In full rationalization mode, she tells the reader that they had not been mature enough to have a baby and, besides, neither one loved the other.

"In the end, I called him from the driver's seat of my mother's car, idling in the driveway of a friend's house in the suburbs where I'd been hiding out. 'I've made my decision,' I told him. 'My appointment is tomorrow.'

"He was so quiet I couldn't even hear him breathing. The phone felt too big in my hand; its glowing numbers warmed my cheek.

"'Hello?' I said.

"'You're dead to me,' he replied. Then he hung up."

In that self-contradictory pose that typically characterizes these essays, she tells us she has no regrets but "every now and then would be struck by the idea that I could have a 2-year-old child right now, a 4-year-old, and so on." She thinks about the man as well and what would have happened to them, if she had not aborted.

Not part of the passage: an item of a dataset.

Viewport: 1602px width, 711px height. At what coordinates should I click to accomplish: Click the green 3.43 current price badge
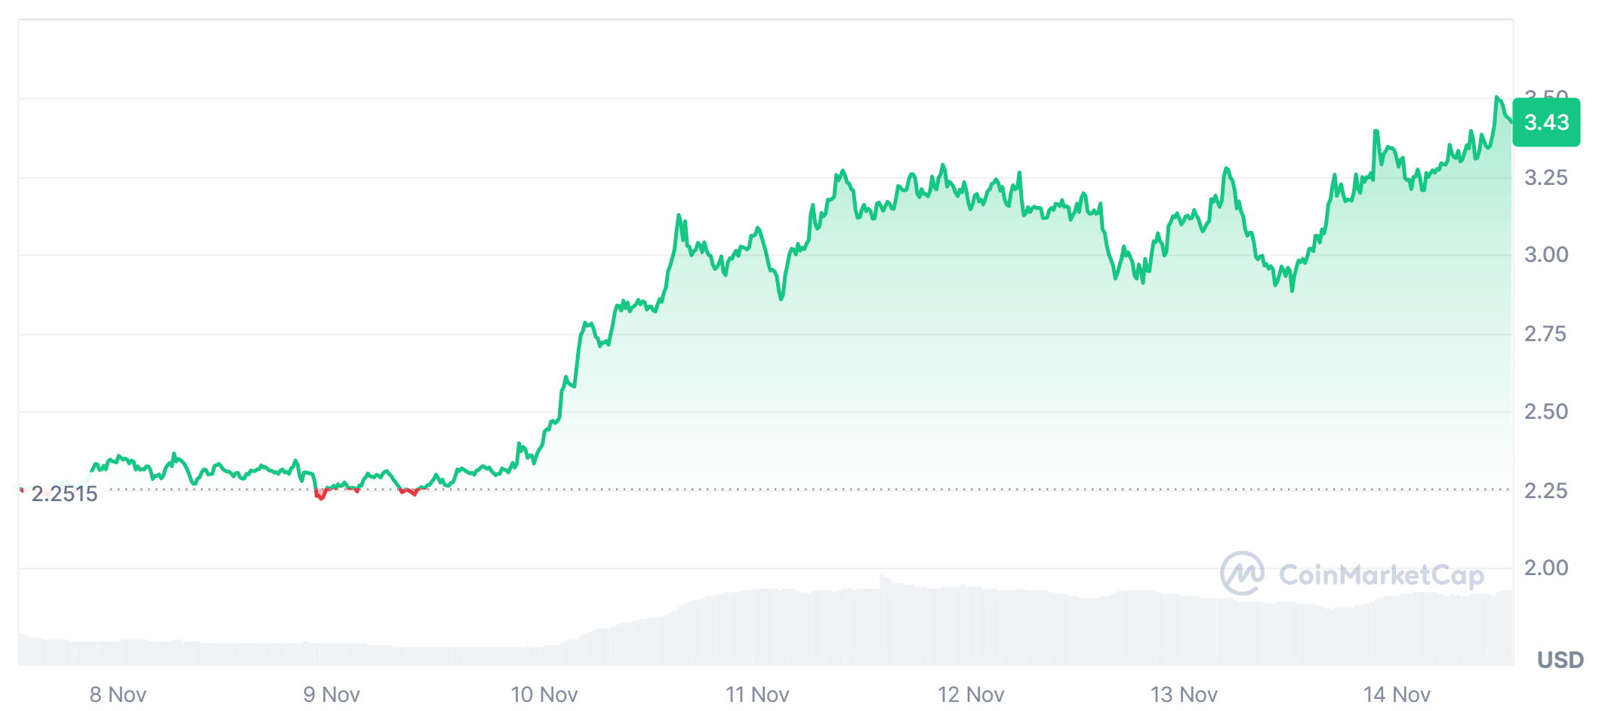(x=1546, y=122)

We're supposed to believe that out of idle curiosity, she looked him up on MySpace. There she learns the level of self-degradation to which he had sunk. She mocks horror, but basks in the knowledge just how much of a loser he has become. It is not a pleasant picture, either of him or her.

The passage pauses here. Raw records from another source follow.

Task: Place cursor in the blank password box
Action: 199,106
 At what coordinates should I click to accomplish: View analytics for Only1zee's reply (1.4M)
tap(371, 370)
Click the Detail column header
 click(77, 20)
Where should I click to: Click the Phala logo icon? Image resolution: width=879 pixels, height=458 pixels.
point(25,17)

But then there is the ending, which will be interpreted differently by as many people as read it.

It could be read as just further piling on by the writer. Or it could be seen as an acknowledgement that the man's life went off the deep end when she aborted their child and that the only way he can deal with the pain and guilt and remorse is by hurting himself.

That, in fact, he is dead to himself.

No cosmic conclusion here, only a profound sorrow at the excruciatingly painful toil abortion takes on men, women, extended families, and the child herself.

If there is any lesson that I have learned in all my years of involvement it is that abortion has many, many secondary victims. It is a truth that is ever-so-gradually beginning to be acknowledged and which someday will completely reorient the debate over abortion.